- **Job**:
Return, without any change, the lines of the entries below, starting with the line that contains "1519x335 pixels. How" and continuing through the end of the entries. Leave the pictures out of your answer.

- **Given data**:

· · · ·

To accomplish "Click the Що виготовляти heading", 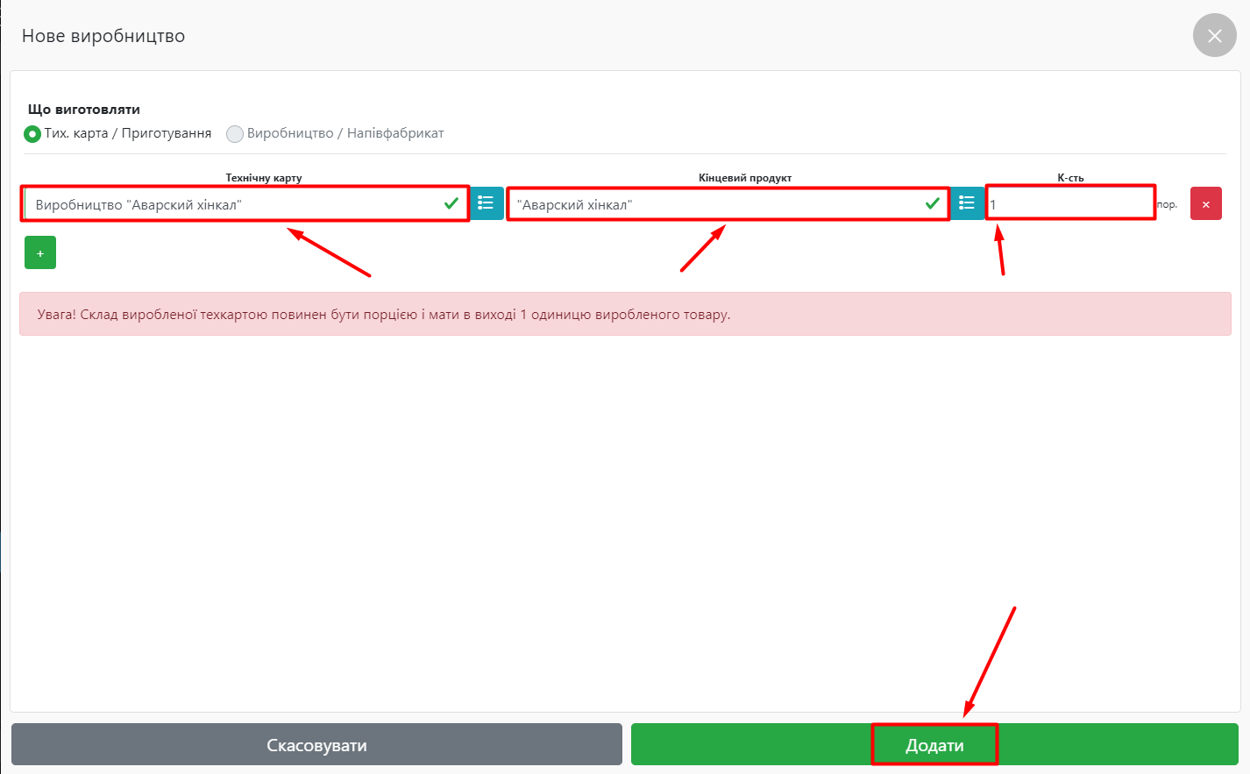I will pyautogui.click(x=84, y=110).

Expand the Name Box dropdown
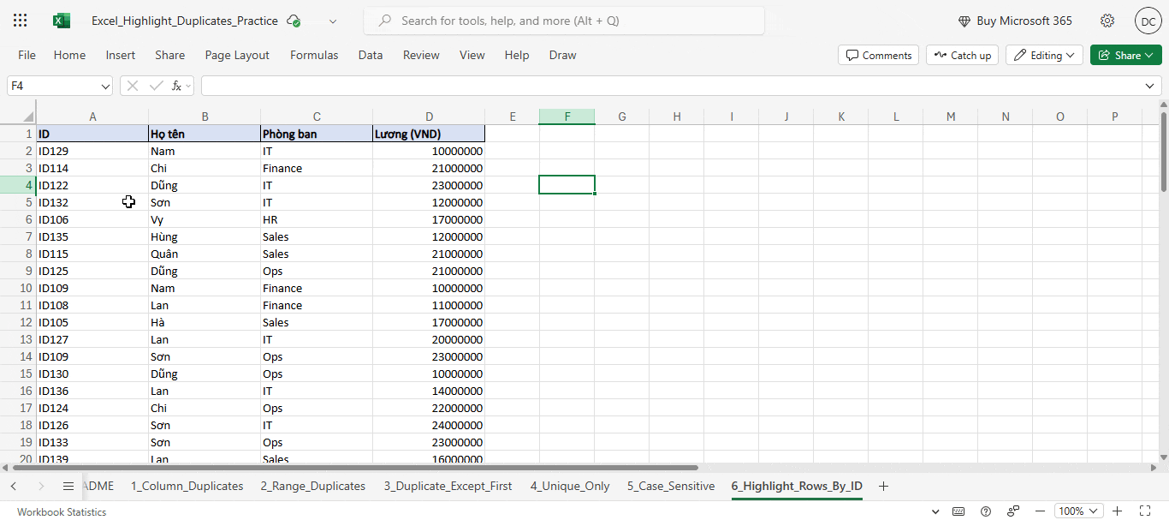[x=106, y=87]
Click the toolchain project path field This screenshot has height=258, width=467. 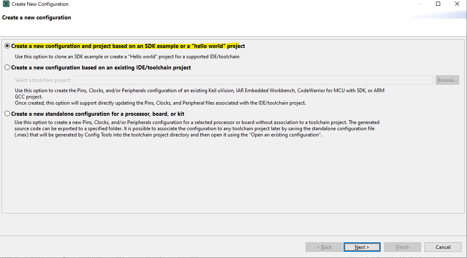pyautogui.click(x=253, y=80)
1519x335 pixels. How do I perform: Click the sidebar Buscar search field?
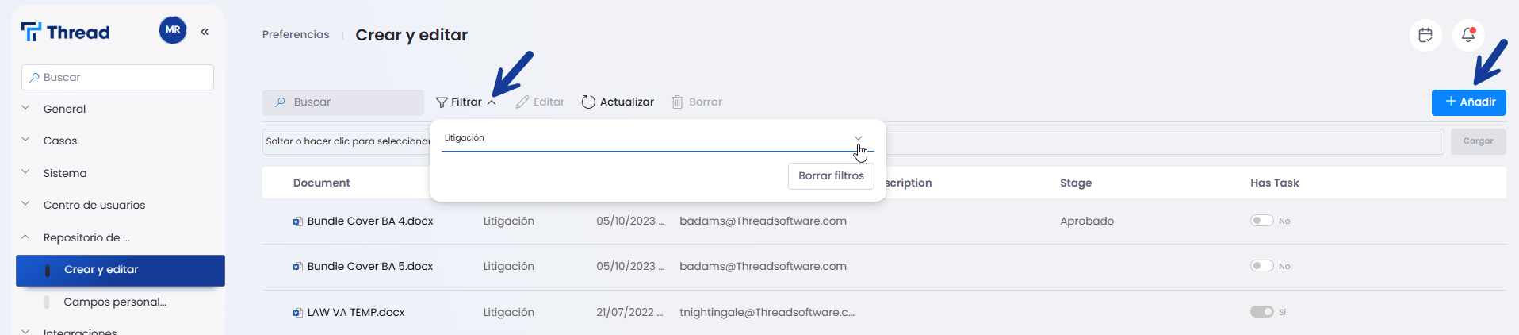coord(117,77)
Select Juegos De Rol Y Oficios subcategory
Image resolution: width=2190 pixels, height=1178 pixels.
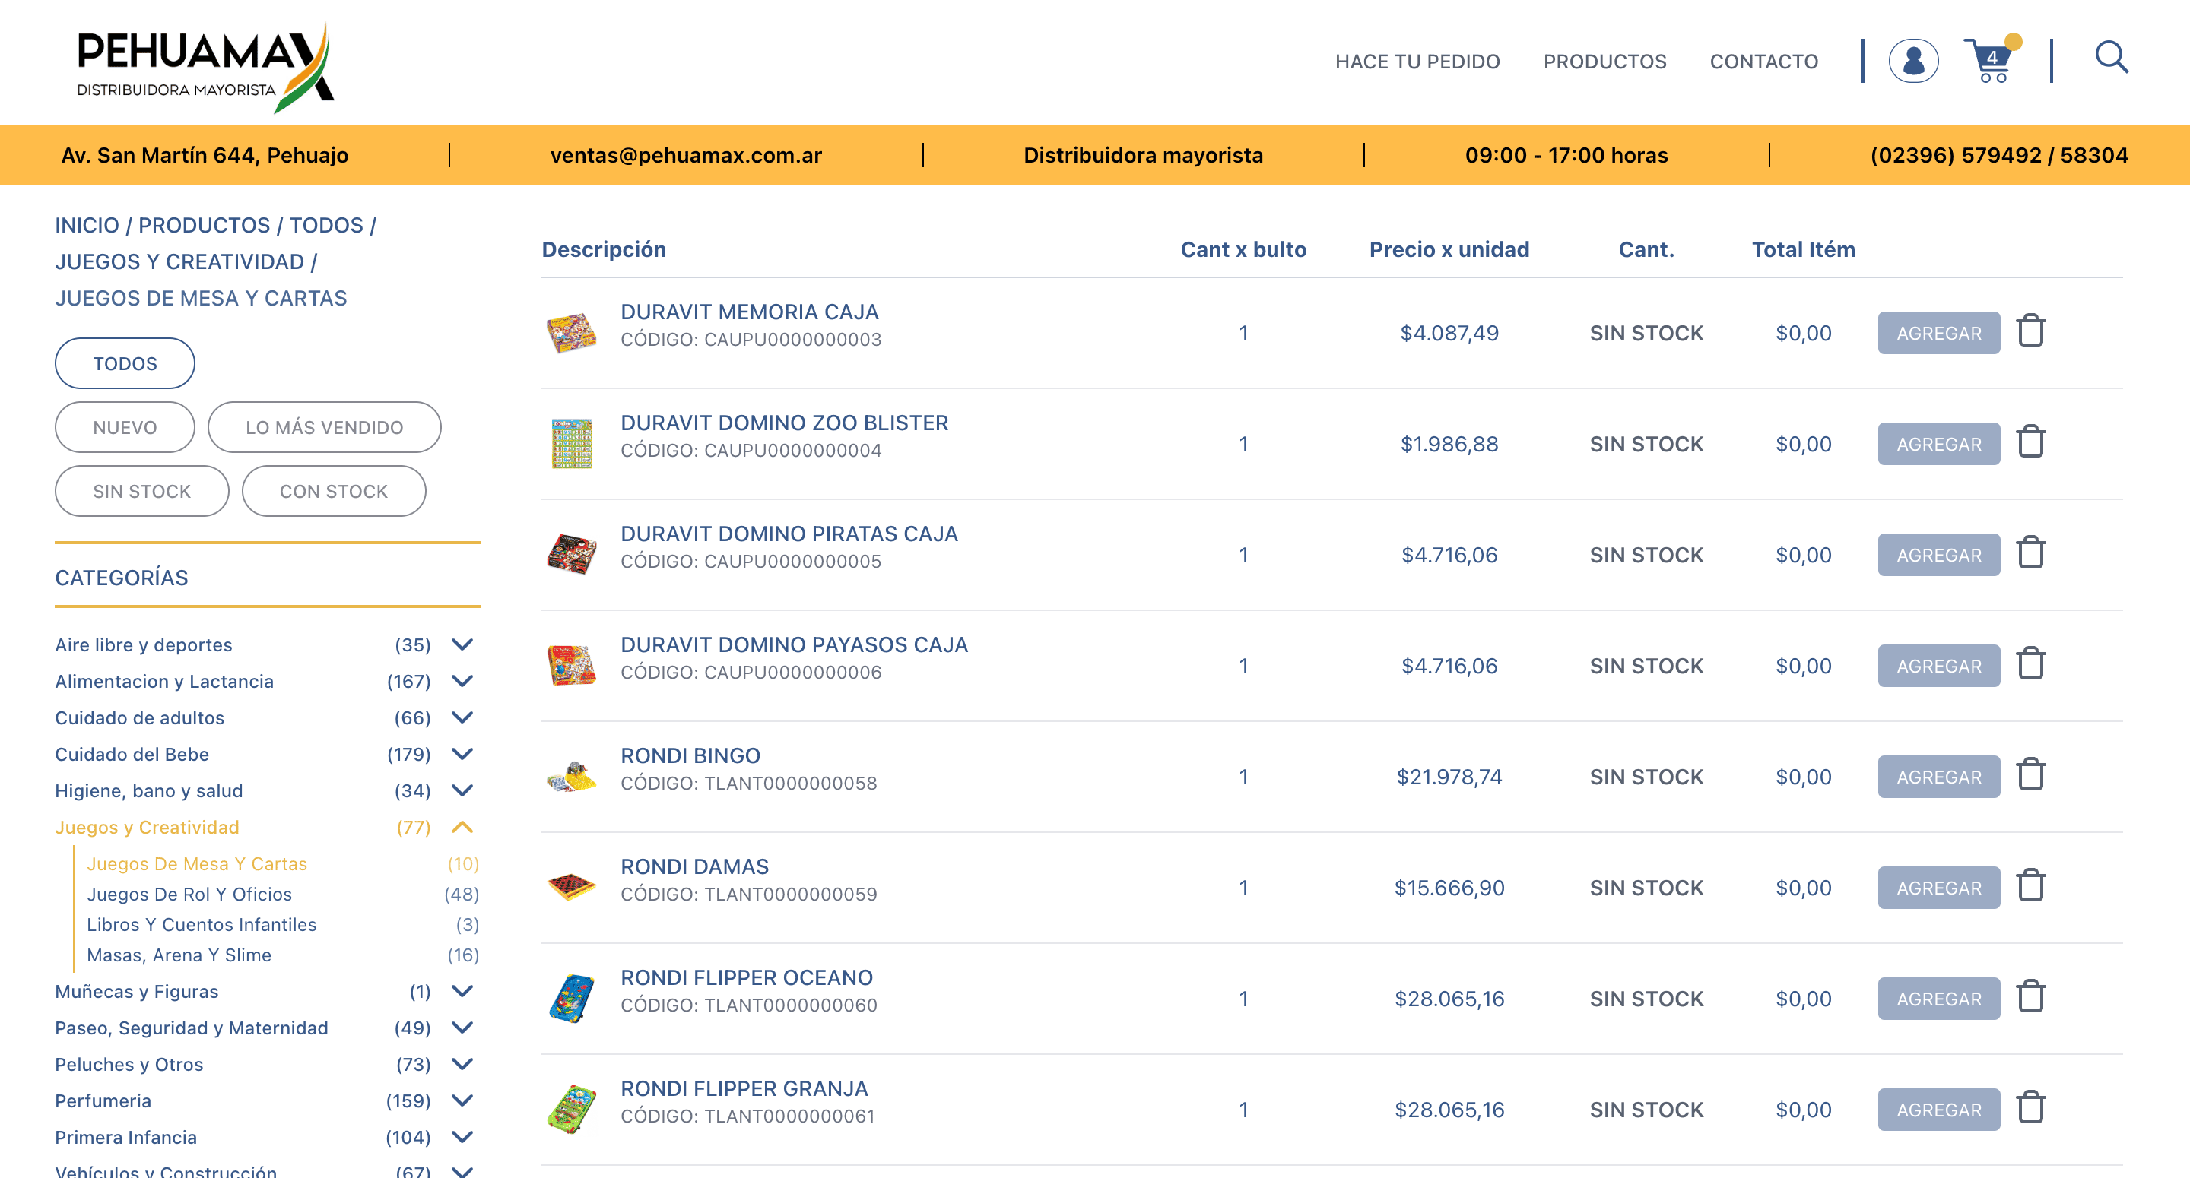tap(189, 894)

· · · ·

- **Task result**:
1519x335 pixels. How do I perform: Click the sidebar Buscar search field?
coord(117,77)
Select Juegos De Rol Y Oficios subcategory
Image resolution: width=2190 pixels, height=1178 pixels.
tap(189, 894)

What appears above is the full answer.